そのお願いは……ずるいだろう。俺が勝とうとすればする程、それは拒絶と同じになるじゃないか。
緊張を解くように小さく息を吐き、すぐさま元気を戻したトアが声を上げて言った。
「さぁ、勝負スタート!!」
……そして決着がついた。
破れたポイと、白い器の中で忙しなく泳ぐ金魚を見下ろす。
後半は、一足先に脱落してしまった絵里と千佳が、俺とトアの一騎打ちを見守る形となっていた。さすがに勝負を持ちかけるだけあって、トアは器用に何匹もの金魚を器に放り込んだ。
俺は……どうすれば良かったんだろう。
咄嗟の提案のせいで、完全に思考が遅れていた。今まではこれくらいの事で動揺なんてしなかったのに、急に怖じ気付いたように内側が混乱している。誰かと特別親しくなる事が、それが波及する事態が、その影響と規模が、この異世界に来て大きく変わってしまったからだろうか。
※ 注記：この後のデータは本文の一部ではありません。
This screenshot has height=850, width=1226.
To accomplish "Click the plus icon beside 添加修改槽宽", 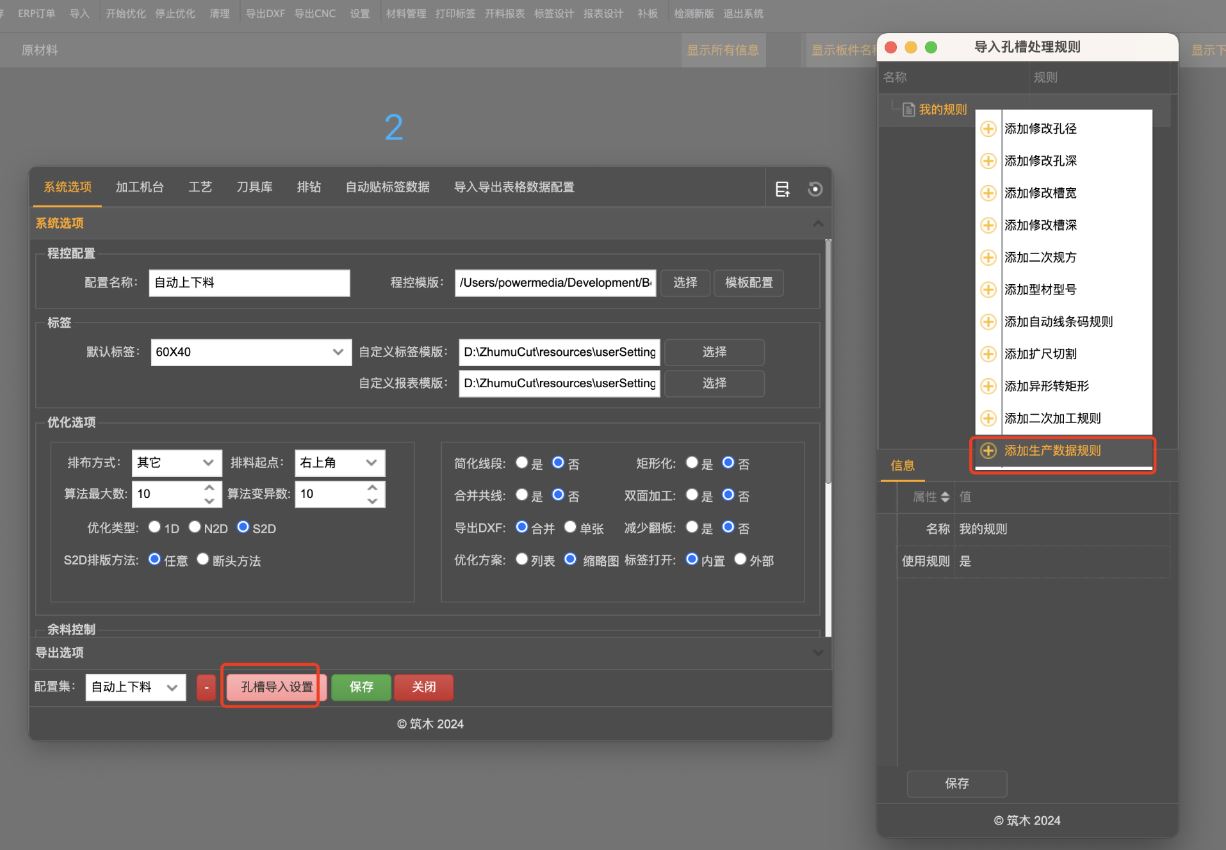I will 988,193.
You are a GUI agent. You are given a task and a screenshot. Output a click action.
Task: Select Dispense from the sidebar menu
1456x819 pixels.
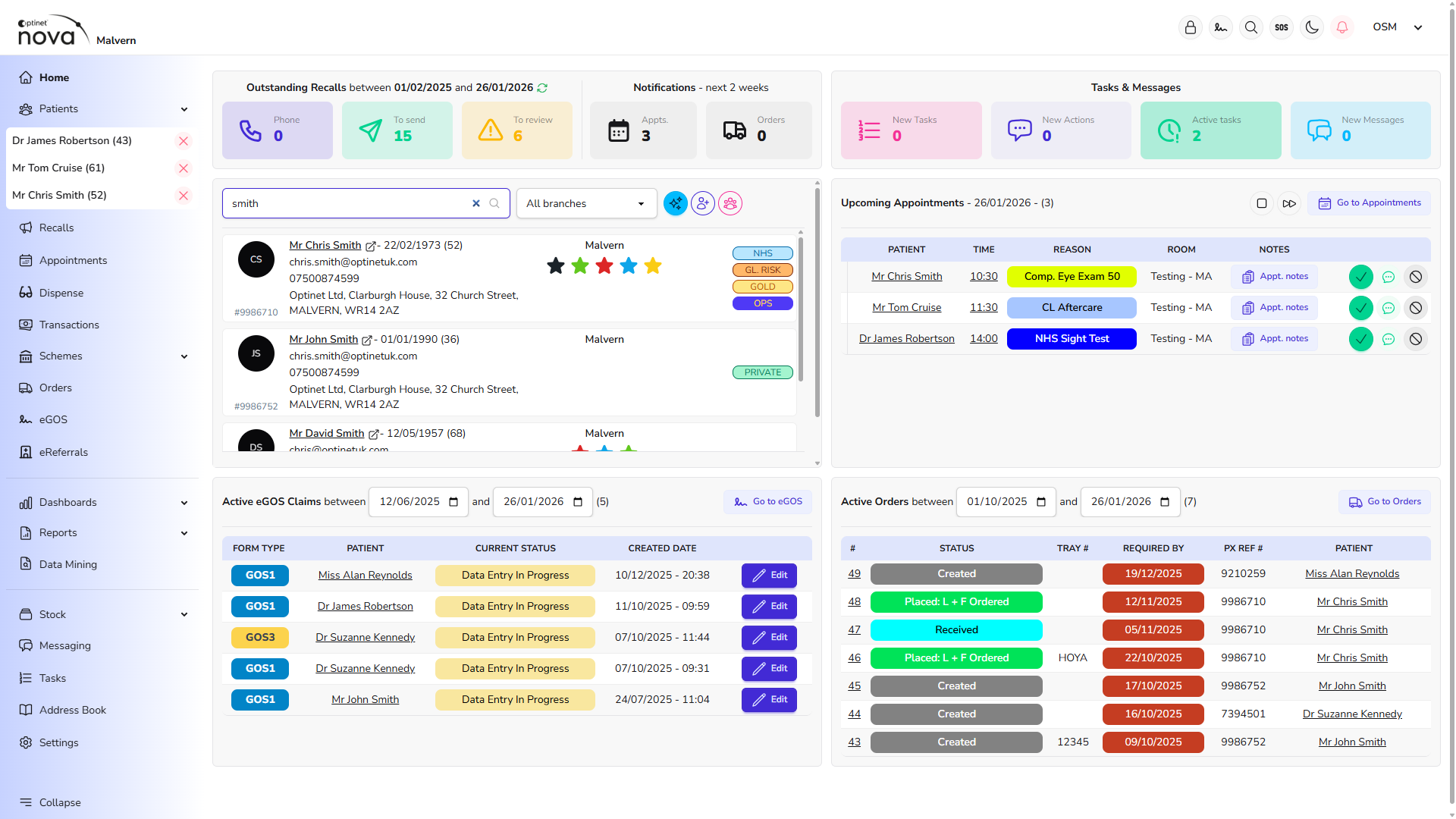pos(61,293)
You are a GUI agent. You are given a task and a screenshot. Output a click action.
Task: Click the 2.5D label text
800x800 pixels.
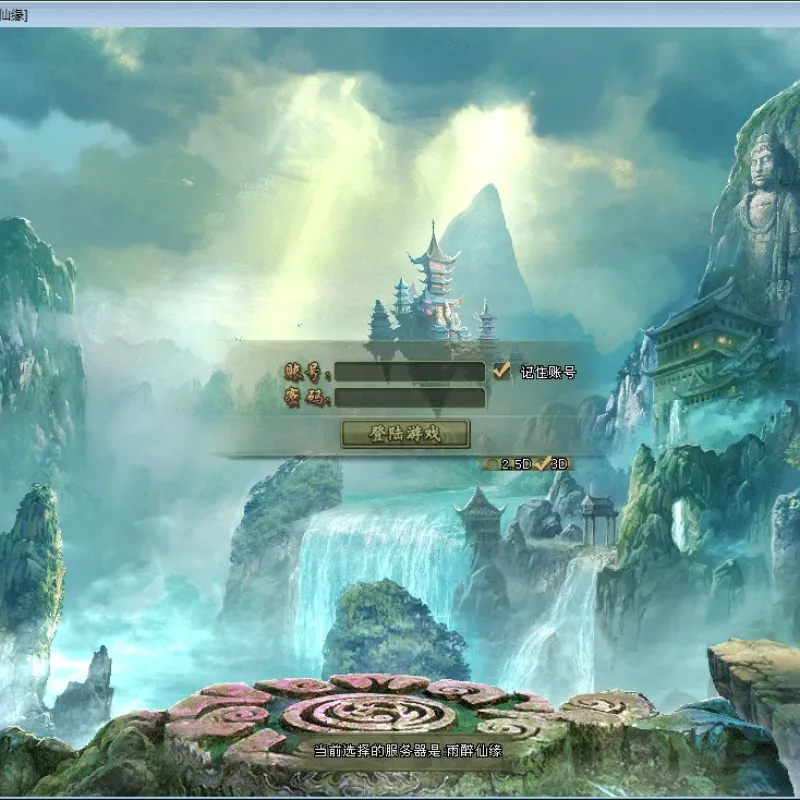point(516,464)
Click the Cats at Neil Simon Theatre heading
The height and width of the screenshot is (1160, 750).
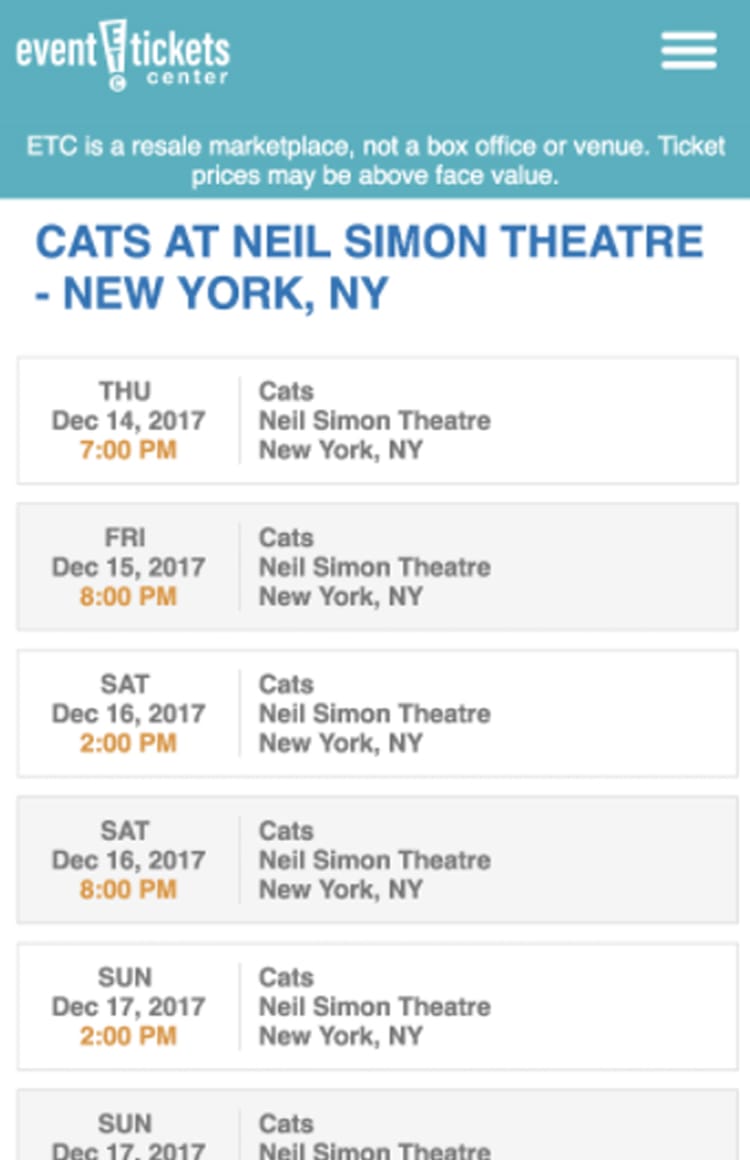tap(370, 268)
トアは何も言わない。俺も、何も言わなかった。ほんの数秒だったけど、変な沈黙が生まれていた。トアが持ち掛けた賭けは……。
「2人とも凄い! こんなに取れる人見た事ないよ」
「だけど、僅差で勝負が決まったね」
絵里と千佳が器を覗き込んでくる。というか、どうするんだこんなにたくさんの金魚。
すると勢い良く立ち上がったトアが振り返って言ったのだ。
「あー楽しかった。久々に本気で金魚掬いなんてやったわ。じゃあ次は射的ね、チカ!」
「え、いいの? やったー。その前にあのお面買って柳に付けよ! 絶対面白いから!」
「その次クレープね、トアちゃん。クレープ」
トアは、満面の笑みを浮かべていた。